I have been feeling really guilty lately for not taking DD out more. When the weather was warmer we went outside every day in our yard and went to the park pretty frequently. Now that it is cold we rarely go out into the yard. For awhile there was snow on the ground, which she didn't like because it made it hard to walk, and now that the snow has melted some, I just don't feel like it. Maybe this thread will motivate me to put her in her snow suit and take her out today. It is supposed to be above 40 this afternoon and sunny.


----------



## mamadelbosque (Feb 6, 2007)

Depends on the season. Spring/Summer/Fall every day for most of the day (assuming its not cold & wet and raining... then no), every day. Winter? When its cold? Most days if only for a short while (less than an hour...). DS1 (3.5, nearly 4) goes outside still most every day for at least a little while to play in the snow. But ds2 just isn't super good at walking in the snow so its rarely for more than 15-30 mins. :shrug


----------



## crunchy_mommy (Mar 29, 2009)

I'm so glad to know it's not just me!!! It's been below freezing here for the last ~2 months and just the idea of getting all bundled up (only to come back inside or back home 5 minutes later because DS hates being bundled!) is really what prevents us from getting out more. We were doing great in the spring/summer getting out really almost every day but now it's dark so early too!

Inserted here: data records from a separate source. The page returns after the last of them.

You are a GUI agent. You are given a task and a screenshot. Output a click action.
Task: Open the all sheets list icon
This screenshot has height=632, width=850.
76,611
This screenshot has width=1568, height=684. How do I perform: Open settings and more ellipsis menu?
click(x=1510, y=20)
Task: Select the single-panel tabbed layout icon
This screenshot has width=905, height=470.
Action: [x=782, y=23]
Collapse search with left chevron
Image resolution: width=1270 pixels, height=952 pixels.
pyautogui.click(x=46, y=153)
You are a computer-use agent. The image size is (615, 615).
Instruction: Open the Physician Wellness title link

Oh P.S. we did have a dog (which did help us get out *a little* more) but sadly we had to rehome him so we won't get another 'til we no longer have toddlers.


----------



## starling&diesel (Nov 24, 2007)

We also have a dog in a yardless condo, so we get outside at least three times everyday. Not saying that I enjoy getting outside at least three times a day, but that's the way it is. We also have just one car, which DP takes to work, so if DD and I want to go anywhere, we walk. No stroller, either, so DD actually walks. It's a great way to tucker her out and makes her sleep but better! Most of our destinations are within an half-hour walk (toddler walk ... actually only a few blocks), such as the library or family drop-in or cafes, kindergym, etc. My sanity is probably better for it.


----------



## Auraji (Sep 19, 2008)

It's so hard for me to get out. I grew up in the Caribbean, so winter and I do not get along! We just moved and no longer have a backyard, but I try to go on walks with DD and let her roam a bit on the parking lot, stairs. It's bitter cold out there though, she doesn't care, but the lack of sun and the cold just turn me into a house prisoner lol

I do need better winter gear for DD and that's what I'm asking my MIL. I also need to find my hat and gloves or we'll never spend a decent amount of time outside. Things are a bit messy around here still, hopefully I'll find things before winter is over


----------



## peainthepod (Jul 16, 2008)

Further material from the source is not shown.